Saturday, July 23, 2011

Bel Canto by Anna Patchett

As a music lover, I wish I could sing the praises of Anna Patchett’s Bel Canto. I always look forward to reading books about musicians, especially composers, and usually I am disappointed. Bel Canto was no exception. Anna Pratchett is in good company, however, for I was not convinced by Ian McEwan’s character in Amsterdam, nor Carpentier’s in The Lost Steps, to name but a couple. Being a singer, I thought that Bel Canto’s principal character, Roxane Coss, might be more responsive to a writer’s pen, but she wasn’t.

Music is always a strange, inconstant friend. Though it never revolts, it can often disappoint. Even when programmes and performers seem completely matched, a spark may fail to ignite the whole into complete experience. Bel Canto lacked that spark. Bel Canto’s programme presents much promise.

Roxane Coss is a world renowned singer. She has performed everywhere, sung all the famous roles in the greatest houses and worked under the baton of every maestro. People don’t just admire her: it goes much further than that. Mr Hosokawa, a Japanese corporate bigwig, is one such worshipper.

When, for some reason, he finds himself in an unnamed amalgam of South American countries on his birthday, he is treated to an invitation only recital by said soprano at the house of Ruben Iglesias, Vice-President of the republic, no less. It’s interesting to note that the President himself had been invited, but he never attends any function that clashes with Coronation Street, or its Spanish language equivalent on the tele.

So, while Roxane Coss is waxing lyrical through her arias, the President no doubt is up to his neck in innuendo, melodrama and pouting looks that tell of treachery, infidelity, scorn and envy. Not a bit like opera… just add soap. Back in the Vice-President’s house, an admixture of invitees lap up the Italian in their diverse languages. There are Japanese speakers, Italian, French, Russian and Spanish, amongst others, as well as the occasional sentence in English.

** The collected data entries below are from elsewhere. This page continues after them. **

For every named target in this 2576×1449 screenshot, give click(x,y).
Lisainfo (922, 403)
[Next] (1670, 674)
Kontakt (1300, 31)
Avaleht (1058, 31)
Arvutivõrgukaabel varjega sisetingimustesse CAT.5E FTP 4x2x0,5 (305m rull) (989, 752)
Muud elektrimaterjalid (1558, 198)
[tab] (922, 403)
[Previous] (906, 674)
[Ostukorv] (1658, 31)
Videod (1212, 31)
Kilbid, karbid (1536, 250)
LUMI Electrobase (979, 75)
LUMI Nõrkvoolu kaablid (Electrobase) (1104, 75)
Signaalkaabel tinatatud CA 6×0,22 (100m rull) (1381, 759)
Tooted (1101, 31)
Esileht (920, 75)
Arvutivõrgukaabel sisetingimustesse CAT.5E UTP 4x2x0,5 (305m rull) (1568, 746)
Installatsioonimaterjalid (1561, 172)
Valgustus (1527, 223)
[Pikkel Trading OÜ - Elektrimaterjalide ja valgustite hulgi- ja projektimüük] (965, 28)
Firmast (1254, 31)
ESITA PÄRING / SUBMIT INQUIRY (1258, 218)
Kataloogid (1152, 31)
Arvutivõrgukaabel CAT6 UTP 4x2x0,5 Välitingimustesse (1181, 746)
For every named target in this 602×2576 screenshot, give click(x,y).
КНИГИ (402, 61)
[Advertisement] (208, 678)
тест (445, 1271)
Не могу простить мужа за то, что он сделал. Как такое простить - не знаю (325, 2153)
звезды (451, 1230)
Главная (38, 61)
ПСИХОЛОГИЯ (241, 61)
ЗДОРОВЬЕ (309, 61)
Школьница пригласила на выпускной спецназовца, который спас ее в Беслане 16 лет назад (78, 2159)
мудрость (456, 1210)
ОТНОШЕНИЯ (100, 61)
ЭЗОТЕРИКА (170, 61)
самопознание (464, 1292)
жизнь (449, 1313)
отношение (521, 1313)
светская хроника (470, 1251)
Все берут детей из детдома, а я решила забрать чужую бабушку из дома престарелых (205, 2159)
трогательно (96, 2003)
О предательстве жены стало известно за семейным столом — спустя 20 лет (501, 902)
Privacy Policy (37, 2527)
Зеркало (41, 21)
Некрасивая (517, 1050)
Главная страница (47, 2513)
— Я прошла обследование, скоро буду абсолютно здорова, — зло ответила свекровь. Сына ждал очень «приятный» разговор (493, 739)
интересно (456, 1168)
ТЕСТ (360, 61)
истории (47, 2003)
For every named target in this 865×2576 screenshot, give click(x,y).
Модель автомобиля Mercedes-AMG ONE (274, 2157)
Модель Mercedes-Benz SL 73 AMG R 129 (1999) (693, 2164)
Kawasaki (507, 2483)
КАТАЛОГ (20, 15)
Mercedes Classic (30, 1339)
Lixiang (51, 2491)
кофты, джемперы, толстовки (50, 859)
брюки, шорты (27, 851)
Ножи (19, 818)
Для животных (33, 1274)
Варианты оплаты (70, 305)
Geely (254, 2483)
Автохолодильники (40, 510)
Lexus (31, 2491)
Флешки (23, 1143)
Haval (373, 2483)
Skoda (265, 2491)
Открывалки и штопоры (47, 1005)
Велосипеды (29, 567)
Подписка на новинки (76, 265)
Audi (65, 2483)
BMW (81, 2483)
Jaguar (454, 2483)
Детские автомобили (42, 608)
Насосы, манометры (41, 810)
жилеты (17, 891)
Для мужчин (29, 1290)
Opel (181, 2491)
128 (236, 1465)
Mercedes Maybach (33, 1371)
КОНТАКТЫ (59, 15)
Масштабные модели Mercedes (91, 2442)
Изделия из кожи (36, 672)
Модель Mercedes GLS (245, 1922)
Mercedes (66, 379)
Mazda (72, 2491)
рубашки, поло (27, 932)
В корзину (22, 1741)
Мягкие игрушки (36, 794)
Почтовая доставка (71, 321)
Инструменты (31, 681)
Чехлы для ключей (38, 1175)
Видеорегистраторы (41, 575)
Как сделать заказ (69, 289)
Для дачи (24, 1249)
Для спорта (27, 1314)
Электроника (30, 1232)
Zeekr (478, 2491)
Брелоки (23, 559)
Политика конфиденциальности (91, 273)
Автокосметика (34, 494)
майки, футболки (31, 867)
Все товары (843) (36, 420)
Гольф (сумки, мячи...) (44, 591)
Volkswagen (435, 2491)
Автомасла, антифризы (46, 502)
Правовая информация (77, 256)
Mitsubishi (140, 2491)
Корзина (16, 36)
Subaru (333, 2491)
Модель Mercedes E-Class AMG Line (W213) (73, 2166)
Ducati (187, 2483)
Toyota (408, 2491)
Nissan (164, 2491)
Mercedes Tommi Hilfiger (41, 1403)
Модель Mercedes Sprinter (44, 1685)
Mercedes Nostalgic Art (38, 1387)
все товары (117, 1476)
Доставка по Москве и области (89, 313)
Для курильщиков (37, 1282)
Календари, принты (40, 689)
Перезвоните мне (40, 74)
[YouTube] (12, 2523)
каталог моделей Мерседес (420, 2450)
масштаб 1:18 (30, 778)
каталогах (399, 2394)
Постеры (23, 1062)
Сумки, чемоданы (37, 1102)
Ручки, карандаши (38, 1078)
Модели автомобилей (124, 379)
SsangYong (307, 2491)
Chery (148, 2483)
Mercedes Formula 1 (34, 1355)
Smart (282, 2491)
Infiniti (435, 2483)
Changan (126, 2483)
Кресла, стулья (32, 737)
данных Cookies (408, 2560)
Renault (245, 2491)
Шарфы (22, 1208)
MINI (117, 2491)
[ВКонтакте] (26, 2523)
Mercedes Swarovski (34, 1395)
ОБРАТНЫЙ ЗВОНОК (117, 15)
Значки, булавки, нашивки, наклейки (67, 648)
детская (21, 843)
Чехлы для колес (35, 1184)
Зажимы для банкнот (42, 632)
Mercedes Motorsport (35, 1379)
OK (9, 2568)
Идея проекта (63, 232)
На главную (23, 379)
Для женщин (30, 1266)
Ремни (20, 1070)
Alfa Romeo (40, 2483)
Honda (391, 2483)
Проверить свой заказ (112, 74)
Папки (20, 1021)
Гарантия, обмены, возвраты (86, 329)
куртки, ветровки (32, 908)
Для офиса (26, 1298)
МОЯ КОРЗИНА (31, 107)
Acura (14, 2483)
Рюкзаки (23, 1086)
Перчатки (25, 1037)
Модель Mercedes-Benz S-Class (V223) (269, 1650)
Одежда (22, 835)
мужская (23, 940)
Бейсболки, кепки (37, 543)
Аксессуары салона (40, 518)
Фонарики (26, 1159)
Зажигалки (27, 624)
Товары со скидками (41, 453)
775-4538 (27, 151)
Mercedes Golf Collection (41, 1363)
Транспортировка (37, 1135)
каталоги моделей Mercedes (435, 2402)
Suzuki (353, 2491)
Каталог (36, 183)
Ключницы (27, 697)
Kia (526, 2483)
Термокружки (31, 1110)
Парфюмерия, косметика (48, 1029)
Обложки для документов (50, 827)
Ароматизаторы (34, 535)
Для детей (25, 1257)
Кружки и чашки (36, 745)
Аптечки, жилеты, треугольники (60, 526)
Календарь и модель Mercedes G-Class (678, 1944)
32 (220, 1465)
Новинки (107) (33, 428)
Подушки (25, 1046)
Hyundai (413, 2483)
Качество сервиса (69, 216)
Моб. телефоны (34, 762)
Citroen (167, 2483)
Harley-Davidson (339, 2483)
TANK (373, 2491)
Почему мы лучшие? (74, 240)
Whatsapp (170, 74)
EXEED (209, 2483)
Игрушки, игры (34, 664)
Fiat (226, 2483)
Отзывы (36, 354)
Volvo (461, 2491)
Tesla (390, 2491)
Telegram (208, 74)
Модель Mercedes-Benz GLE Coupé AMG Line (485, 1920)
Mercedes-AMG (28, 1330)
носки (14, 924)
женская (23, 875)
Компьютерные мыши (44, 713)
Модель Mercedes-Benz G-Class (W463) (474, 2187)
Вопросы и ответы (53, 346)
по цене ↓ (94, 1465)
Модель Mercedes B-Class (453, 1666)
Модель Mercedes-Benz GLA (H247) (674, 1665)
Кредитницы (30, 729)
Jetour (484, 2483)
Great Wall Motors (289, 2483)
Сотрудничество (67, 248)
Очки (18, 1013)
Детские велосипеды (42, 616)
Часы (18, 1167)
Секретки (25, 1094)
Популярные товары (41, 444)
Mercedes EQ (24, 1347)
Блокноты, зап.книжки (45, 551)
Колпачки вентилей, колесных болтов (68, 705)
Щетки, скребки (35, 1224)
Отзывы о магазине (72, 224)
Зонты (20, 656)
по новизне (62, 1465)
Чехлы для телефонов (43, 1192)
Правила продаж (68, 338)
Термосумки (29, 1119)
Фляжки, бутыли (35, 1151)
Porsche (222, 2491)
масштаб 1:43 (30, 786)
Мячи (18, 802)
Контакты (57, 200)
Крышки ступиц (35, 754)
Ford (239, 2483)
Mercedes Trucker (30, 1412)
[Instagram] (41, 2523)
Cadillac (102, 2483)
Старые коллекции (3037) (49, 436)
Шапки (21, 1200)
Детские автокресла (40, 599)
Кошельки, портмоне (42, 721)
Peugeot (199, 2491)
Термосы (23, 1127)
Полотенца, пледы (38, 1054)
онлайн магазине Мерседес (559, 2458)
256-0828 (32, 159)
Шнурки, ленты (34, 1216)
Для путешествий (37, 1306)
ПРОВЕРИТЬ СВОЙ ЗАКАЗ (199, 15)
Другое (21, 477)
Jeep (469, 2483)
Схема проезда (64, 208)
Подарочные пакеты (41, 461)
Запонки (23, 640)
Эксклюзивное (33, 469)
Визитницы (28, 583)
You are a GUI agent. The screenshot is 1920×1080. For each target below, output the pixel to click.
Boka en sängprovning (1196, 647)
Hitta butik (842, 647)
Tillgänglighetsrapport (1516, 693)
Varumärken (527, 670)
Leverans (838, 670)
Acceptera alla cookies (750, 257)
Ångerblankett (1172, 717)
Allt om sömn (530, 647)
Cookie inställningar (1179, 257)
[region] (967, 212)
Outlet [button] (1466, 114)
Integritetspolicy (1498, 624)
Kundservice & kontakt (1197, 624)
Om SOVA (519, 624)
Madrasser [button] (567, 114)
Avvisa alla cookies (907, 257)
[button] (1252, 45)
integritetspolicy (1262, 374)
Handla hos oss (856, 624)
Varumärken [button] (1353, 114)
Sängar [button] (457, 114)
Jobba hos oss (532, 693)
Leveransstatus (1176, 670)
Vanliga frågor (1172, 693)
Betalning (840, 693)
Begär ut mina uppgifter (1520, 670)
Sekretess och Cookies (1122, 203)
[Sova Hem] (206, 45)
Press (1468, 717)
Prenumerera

A young Japanese interpreter in the employ of Mr Hosokawa, a lad called Gen, has all the gen needed to translate, sometime with a touch of humour. His skills were always going to be needed, but they become essential when the evening is hijacked by a terrorist group seeking hostages and their leverage. It’s not quite, “Take this residence to Cuba”, but it’s well on the way. While Graham Greene in his Honorary Consul used the incompetence of the act as plot device, strangely Ann Patchett never really explores just why it was that her own gang of terrorists missed their own boat by such a long way.

But then these guys – and gals – are not real terrorists, at least not the real terrorists that actually kill people. They are of a more refined type, a kind of semi-professional bunch with military connections as well as pretensions, but not much of an ideology. Early on, the unfortunate Vice-President gets one in the mush and needs sewing up around the face. It’s a pity that wound seemed not to affect his speech.

So here are the elements. A worshipping assemblage of music lovers divided by language but united by their interpreter are held hostage in a prominent residence which becomes besieged. They are held together by the commonality of their plight and the heavenly voice of Roxane Coss, which, luckily for all of them, holds up despite the strain. The relationships between the hostages, their love of music, their situation alongside tensions provided by captors and their pursuers ought to offer a wonderful opportunity for character, plot, relationships and reminiscences to come to the fore.

Unfortunately, they don’t and frankly, not much else emerges to fill the void. There’s a couple of romances, French lessons in the broom cupboard under the stairs, unlikely endings, even less likely beginnings. There’s a modicum of humour, but neither of the book’s threads, its music and its languages, are developed. It’s worth reading, but, like a concert where the performers didn’t gel, it ultimately disappoints.